Wednesday, 28 January 2026

Work for first and second year students Wednesday 28th January 2026

First year - The radio industry


  • In order to complete these tasks , you will need a BBC Sounds account, so please set one up if you do not have one already. You can set one up by googling 'BBC Sounds' and taking things from there. 
  • Go to the BBC Sounds web portal
  • Many people, especially younger people will access BBC sounds using either the web portal (basically an old fashioned term for website: a 'portal' to other pages, or the BBC Sounds App, which can (and should) be downloaded for free for your phone. This approach is called convergent media, and it brings together different industries to target new audiences. In this case, it means the combination of internet and radio. [MICHAEL VOICE: WRITE THAT DOWN!]
  • These questions may seem a little weird, because you'll be briefly analyzing a website or an app. However, a significant amount of time and money has been devoted to making these as user friendly and enjoyable to use.

Please answer the following questions with screenshots from the site or above, as well as your own bullet point notes


Task 1 - How does BBC Sounds appeal and meet the needs of it's audiences? Make reference to:

  • Thumbnails (the preview images that suggest programme content)
  • Lexis
  • Images
  • Font
  • Colour
  • Hyperlinks (the words or images you click on to access content)
  • Engagement (these are techniques that keep you engaged with the website, and stop you from leaving it. Engagement is a very important concept for online media!)
  • Accessibility (is this website suitable and easy to use for people of different ages and abilities?)
  • Plurality (the ability to appeal and meet the needs of multiple audiences)

Task 2 - How does BBC Sounds meet your needs?

This next task is important, and it's fun. In order to explain how BBC Sounds adopts a pluralistic approach to media production, you are going to find an example of how it meets YOUR needs. You will then refer to this briefly in the exam.

Find a podcast, show, music mix, anything on BBC Sounds that is 'made for you'. Not something you 'sort of' like, something that meets your needs and interests in a specific way. You will need to listen to lots of different things.

Then, make notes on how it appeals to you, and meets your needs.

Using me (Michael) as an example, my perfect show is The New Music Show on BBC Radio 3. It's absolutely crazy! It plays some of the most challenging and experimental music I've heard. It's brilliant, and I can't believe it's played on national radio. Why? Because it meets the need of a very niche audience (experimental music fans).
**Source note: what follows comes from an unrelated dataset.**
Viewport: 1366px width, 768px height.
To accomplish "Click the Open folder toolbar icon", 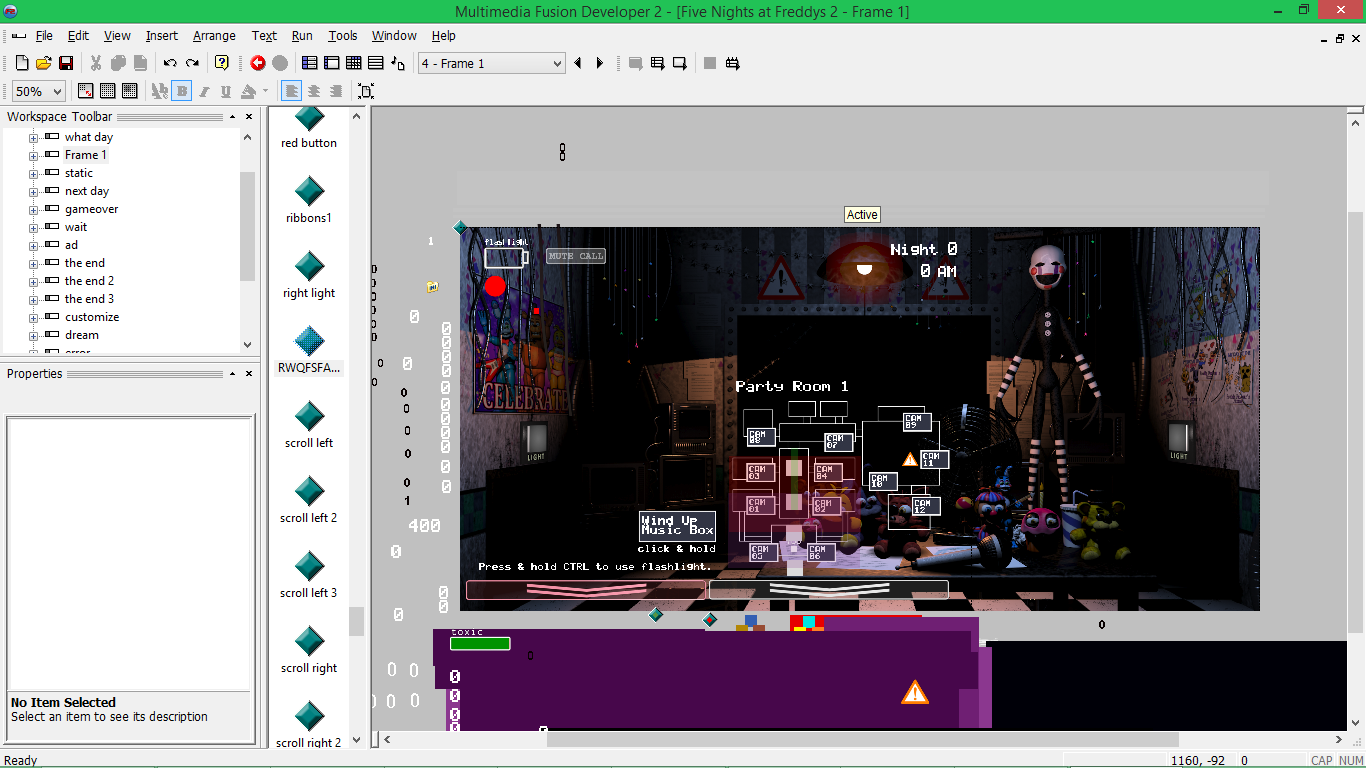I will coord(44,63).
But from a financial perspective, it also encourages me to keep paying the TV licence, as I feel represented.


Task 3 - How does BBC sounds meet someone else's needs?

Final task! Find a podcast you ABSOLUTELY WOULD NEVER LISTEN TO. Listen to it. Sorry. How does this podcast meet the needs of a completely different audience that ISN'T YOU?


IMPORTANT: Next session I will be asking you about your favorite podcast/show on BBC sounds, so make sure, as a bare minimum, you have found something that explicitly appeals to you!



Second year - magazines (adbusters)


For this task, you will be exploring the Adbusters website, and making detailed notes for the following questions. In order to do this efficiently, you should make as many screenshots as possible!

This will involve digging around the website to find explicit examples. There may be 'challenging content', for example strong language.

1 - How does this website establish a target audience? How can this website engage and position an activist audience?

2 - How can audiences use this website to construct their own identity (Gauntlet)?  What examples can you find where audiences can construct a challenging, diverse and DIFFERENT lifestyle?

3 - How does this website provide diverse experiences? What are some things you can see, do, hear on this site which absolutely would not be possible with the physical magazine?

4 - Preferred readings - Find an example of an article that speaks to an anticapitalist, activist audience. How is this reading anchored?

5 - Oppositional readings - With the same example from 4, list some ways that this audience may engage oppositional to this

6 - Controversy, transgression, abjection - find what you consider to be the most controversial aspect of this website. Why would the producers include such a thing??

7- Style and aesthetic - find a particularly 'out there' section of the website, screenshot, and make brief notes on the aesthetic using the textual analysis toolkit

8 - power and profit???? - all media exists to make money. Perhaps Adbusters is no different??? FInd some examples of how this website can achieve additional revenue for the Adbusters Media Foundation1 Hint: what can you buy?